▶ [Work to complete] Whenever a line in the data holds the string "legend", copy that line.
+--
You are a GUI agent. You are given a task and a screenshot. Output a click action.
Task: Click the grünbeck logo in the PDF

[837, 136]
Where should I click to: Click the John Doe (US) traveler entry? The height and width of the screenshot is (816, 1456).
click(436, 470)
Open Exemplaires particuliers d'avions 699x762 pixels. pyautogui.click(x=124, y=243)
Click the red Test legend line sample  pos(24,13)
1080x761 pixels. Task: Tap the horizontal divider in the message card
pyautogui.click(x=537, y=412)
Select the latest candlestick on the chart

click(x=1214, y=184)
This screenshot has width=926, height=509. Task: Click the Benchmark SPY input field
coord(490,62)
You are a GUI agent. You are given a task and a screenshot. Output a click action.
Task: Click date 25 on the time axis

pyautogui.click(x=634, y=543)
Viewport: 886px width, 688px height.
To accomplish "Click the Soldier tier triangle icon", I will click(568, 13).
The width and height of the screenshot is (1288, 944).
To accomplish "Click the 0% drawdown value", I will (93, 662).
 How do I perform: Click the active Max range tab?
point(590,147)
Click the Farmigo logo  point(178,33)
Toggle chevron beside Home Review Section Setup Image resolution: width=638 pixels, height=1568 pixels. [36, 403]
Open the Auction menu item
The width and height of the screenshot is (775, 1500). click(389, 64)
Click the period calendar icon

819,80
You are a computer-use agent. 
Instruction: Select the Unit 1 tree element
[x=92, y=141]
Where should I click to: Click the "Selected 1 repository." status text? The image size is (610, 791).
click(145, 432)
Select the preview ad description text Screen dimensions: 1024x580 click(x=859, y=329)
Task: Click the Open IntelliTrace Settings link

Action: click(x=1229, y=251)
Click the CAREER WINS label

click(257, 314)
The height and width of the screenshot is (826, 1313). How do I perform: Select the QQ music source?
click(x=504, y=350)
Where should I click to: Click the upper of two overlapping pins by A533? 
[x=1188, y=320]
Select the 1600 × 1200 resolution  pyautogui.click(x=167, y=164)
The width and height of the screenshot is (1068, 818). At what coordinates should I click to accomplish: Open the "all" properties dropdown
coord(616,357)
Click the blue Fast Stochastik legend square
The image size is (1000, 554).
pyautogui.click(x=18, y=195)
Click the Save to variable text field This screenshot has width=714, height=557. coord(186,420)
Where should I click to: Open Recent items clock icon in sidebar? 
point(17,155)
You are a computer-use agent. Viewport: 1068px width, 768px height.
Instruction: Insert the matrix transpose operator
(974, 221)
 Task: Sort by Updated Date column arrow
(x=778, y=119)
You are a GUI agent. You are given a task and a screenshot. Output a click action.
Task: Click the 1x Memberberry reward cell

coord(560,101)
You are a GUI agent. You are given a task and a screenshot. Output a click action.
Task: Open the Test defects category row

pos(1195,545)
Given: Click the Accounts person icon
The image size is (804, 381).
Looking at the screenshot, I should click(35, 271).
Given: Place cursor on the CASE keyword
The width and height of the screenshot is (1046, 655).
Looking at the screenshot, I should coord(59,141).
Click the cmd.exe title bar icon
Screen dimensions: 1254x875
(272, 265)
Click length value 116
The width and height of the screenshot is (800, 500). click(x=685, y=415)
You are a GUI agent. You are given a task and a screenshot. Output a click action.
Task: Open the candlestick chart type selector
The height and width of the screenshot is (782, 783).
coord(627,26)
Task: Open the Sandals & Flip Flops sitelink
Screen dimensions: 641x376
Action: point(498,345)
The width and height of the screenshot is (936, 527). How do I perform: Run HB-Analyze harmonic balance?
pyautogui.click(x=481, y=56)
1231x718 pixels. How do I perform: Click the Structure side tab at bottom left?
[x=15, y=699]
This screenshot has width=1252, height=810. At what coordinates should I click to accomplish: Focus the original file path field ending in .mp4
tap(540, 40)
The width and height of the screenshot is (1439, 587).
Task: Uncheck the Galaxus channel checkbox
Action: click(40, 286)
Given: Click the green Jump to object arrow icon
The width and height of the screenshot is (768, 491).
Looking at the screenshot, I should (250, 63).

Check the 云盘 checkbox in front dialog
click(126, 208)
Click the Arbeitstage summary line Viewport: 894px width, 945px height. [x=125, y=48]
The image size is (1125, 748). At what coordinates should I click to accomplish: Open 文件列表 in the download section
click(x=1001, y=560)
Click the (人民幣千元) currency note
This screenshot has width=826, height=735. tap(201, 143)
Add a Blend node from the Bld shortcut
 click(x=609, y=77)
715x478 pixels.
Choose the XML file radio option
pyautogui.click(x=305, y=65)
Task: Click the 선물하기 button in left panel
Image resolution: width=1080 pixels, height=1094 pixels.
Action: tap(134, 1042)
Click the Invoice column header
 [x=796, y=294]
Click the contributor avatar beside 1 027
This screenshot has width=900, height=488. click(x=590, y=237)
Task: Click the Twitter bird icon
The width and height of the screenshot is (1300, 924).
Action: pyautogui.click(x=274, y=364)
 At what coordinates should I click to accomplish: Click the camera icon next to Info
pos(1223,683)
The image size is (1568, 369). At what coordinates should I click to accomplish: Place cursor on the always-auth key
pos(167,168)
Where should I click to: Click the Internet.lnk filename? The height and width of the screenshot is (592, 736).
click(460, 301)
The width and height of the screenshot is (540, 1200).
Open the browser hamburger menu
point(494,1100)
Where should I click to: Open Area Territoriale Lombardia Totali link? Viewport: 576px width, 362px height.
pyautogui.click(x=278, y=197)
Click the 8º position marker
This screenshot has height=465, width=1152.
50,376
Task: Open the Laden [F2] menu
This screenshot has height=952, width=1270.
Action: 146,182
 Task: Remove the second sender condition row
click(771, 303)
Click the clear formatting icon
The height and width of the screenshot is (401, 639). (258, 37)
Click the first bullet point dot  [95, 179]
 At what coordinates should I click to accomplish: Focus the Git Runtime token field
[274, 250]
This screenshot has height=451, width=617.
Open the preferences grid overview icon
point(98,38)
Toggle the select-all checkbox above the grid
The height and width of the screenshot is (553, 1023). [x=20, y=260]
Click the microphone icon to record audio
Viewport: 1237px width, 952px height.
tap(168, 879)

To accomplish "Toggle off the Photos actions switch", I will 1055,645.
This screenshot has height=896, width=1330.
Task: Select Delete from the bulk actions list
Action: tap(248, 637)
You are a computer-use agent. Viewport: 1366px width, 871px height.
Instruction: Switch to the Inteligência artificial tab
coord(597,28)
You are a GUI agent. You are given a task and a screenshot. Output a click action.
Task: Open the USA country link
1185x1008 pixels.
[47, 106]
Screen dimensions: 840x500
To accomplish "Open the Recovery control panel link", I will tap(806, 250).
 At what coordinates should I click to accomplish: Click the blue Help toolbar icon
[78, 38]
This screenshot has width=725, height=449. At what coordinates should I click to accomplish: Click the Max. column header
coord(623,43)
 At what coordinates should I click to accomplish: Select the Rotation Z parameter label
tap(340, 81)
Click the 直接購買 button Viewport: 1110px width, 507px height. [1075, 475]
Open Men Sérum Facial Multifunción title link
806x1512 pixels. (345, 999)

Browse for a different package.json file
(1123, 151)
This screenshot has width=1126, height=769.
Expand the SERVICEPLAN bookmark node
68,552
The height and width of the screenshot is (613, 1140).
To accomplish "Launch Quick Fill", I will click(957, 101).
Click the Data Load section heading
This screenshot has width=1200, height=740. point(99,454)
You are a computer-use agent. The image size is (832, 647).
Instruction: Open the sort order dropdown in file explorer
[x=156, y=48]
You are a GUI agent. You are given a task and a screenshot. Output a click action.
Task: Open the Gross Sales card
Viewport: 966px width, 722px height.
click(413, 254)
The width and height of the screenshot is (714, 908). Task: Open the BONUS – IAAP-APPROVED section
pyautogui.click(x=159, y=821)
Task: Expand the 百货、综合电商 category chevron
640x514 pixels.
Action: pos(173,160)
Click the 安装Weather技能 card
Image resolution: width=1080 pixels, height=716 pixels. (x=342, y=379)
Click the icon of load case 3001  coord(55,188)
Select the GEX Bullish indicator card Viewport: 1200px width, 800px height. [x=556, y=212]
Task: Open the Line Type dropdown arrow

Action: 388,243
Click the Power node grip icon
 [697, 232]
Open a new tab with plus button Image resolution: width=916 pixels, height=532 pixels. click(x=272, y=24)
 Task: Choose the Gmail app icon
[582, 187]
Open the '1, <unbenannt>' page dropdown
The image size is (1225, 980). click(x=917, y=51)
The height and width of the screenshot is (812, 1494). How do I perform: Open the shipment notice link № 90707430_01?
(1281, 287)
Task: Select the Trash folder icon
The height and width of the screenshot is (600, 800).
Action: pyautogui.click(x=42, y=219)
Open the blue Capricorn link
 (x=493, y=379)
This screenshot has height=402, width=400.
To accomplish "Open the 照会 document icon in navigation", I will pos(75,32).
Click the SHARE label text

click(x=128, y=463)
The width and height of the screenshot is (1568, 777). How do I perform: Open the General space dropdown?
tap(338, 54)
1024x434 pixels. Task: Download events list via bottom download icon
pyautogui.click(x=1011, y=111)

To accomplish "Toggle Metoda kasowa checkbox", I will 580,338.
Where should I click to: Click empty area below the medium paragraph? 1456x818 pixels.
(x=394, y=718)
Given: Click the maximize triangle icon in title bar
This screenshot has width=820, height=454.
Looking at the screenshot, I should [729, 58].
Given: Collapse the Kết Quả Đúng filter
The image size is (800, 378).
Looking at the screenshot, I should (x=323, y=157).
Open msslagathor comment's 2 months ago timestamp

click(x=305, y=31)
+--
▶ [The answer]
Click the red Test legend line sample  pos(24,13)
Click the blue Fast Stochastik legend square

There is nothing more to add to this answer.